======== Extracted data ========

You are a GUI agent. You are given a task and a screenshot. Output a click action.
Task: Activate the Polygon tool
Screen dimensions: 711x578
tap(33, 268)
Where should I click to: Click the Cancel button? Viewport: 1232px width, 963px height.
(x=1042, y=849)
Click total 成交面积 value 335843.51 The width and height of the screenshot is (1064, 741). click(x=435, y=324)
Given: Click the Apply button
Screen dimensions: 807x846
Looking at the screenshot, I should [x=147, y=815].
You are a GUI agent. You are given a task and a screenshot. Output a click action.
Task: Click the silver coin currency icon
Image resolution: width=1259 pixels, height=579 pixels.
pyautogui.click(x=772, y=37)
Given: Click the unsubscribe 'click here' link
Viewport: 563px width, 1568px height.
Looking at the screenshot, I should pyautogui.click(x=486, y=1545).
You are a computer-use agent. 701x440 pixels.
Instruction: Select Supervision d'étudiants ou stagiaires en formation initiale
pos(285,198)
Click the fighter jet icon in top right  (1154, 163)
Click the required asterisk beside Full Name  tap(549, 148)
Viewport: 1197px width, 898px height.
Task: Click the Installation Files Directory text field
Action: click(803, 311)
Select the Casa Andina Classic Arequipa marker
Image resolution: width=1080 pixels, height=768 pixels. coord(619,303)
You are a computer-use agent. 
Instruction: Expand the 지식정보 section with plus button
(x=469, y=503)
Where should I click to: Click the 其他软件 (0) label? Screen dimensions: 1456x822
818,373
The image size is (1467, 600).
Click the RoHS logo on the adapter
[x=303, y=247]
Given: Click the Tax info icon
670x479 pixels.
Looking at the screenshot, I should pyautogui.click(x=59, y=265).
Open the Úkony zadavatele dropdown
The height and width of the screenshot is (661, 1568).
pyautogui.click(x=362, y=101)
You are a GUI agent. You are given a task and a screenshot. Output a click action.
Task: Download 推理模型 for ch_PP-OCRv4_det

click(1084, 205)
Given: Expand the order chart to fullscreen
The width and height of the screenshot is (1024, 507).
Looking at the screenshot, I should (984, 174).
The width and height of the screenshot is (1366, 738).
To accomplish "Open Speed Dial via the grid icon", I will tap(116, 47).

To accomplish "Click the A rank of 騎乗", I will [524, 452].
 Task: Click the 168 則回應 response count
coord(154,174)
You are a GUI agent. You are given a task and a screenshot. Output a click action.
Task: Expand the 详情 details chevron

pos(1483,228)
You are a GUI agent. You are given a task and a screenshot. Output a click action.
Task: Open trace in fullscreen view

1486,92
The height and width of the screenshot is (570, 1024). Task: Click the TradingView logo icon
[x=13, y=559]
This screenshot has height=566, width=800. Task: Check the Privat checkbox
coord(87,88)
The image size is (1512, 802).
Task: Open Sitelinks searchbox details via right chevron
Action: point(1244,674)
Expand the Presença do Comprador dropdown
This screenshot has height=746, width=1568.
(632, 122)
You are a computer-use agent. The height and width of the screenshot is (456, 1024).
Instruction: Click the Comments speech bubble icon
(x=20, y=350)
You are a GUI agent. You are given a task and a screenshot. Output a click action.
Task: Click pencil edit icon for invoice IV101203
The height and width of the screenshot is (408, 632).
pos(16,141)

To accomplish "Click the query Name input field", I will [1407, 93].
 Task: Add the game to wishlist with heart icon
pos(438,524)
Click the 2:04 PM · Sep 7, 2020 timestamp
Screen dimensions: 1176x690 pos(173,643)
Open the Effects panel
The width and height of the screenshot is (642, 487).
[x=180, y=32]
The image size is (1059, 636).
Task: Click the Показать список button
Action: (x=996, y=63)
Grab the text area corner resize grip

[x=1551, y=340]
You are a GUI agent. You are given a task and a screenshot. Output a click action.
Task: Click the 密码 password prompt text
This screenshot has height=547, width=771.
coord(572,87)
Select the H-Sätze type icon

========

All of the material above should be set down again, unaltered.

You are a GUI agent. You are given a task and a screenshot. Output a click action.
Task: Activate the Polygon tool
Screen dimensions: 711x578
tap(33, 268)
Where should I click to: Click the Cancel button? Viewport: 1232px width, 963px height.
(x=1042, y=849)
Click total 成交面积 value 335843.51 The width and height of the screenshot is (1064, 741). click(x=435, y=324)
Given: Click the Apply button
Screen dimensions: 807x846
Looking at the screenshot, I should [x=147, y=815].
You are a GUI agent. You are given a task and a screenshot. Output a click action.
Task: Click the silver coin currency icon
Image resolution: width=1259 pixels, height=579 pixels.
pyautogui.click(x=772, y=37)
Given: Click the unsubscribe 'click here' link
Viewport: 563px width, 1568px height.
Looking at the screenshot, I should pyautogui.click(x=486, y=1545).
You are a computer-use agent. 701x440 pixels.
Instruction: Select Supervision d'étudiants ou stagiaires en formation initiale
pos(285,198)
Click the fighter jet icon in top right  (1154, 163)
Click the required asterisk beside Full Name  tap(549, 148)
Viewport: 1197px width, 898px height.
Task: Click the Installation Files Directory text field
Action: click(803, 311)
Select the Casa Andina Classic Arequipa marker
Image resolution: width=1080 pixels, height=768 pixels. coord(619,303)
You are a computer-use agent. 
Instruction: Expand the 지식정보 section with plus button
(x=469, y=503)
Where should I click to: Click the 其他软件 (0) label? Screen dimensions: 1456x822
818,373
The image size is (1467, 600).
Click the RoHS logo on the adapter
[x=303, y=247]
Given: Click the Tax info icon
670x479 pixels.
Looking at the screenshot, I should pyautogui.click(x=59, y=265).
Open the Úkony zadavatele dropdown
The height and width of the screenshot is (661, 1568).
pyautogui.click(x=362, y=101)
You are a GUI agent. You are given a task and a screenshot. Output a click action.
Task: Download 推理模型 for ch_PP-OCRv4_det

click(1084, 205)
Given: Expand the order chart to fullscreen
The width and height of the screenshot is (1024, 507).
Looking at the screenshot, I should (984, 174).
The width and height of the screenshot is (1366, 738).
To accomplish "Open Speed Dial via the grid icon", I will tap(116, 47).

To accomplish "Click the A rank of 騎乗", I will [524, 452].
 Task: Click the 168 則回應 response count
coord(154,174)
You are a GUI agent. You are given a task and a screenshot. Output a click action.
Task: Expand the 详情 details chevron

pos(1483,228)
You are a GUI agent. You are given a task and a screenshot. Output a click action.
Task: Open trace in fullscreen view

1486,92
The height and width of the screenshot is (570, 1024). Task: Click the TradingView logo icon
[x=13, y=559]
This screenshot has height=566, width=800. Task: Check the Privat checkbox
coord(87,88)
The image size is (1512, 802).
Task: Open Sitelinks searchbox details via right chevron
Action: point(1244,674)
Expand the Presença do Comprador dropdown
This screenshot has height=746, width=1568.
(632, 122)
You are a computer-use agent. The height and width of the screenshot is (456, 1024).
Instruction: Click the Comments speech bubble icon
(x=20, y=350)
You are a GUI agent. You are given a task and a screenshot. Output a click action.
Task: Click pencil edit icon for invoice IV101203
The height and width of the screenshot is (408, 632).
pos(16,141)

To accomplish "Click the query Name input field", I will [1407, 93].
 Task: Add the game to wishlist with heart icon
pos(438,524)
Click the 2:04 PM · Sep 7, 2020 timestamp
Screen dimensions: 1176x690 pos(173,643)
Open the Effects panel
The width and height of the screenshot is (642, 487).
[x=180, y=32]
The image size is (1059, 636).
Task: Click the Показать список button
Action: (x=996, y=63)
Grab the text area corner resize grip

[x=1551, y=340]
You are a GUI agent. You are given a task and a screenshot. Output a click action.
Task: Click the 密码 password prompt text
This screenshot has height=547, width=771.
coord(572,87)
Select the H-Sätze type icon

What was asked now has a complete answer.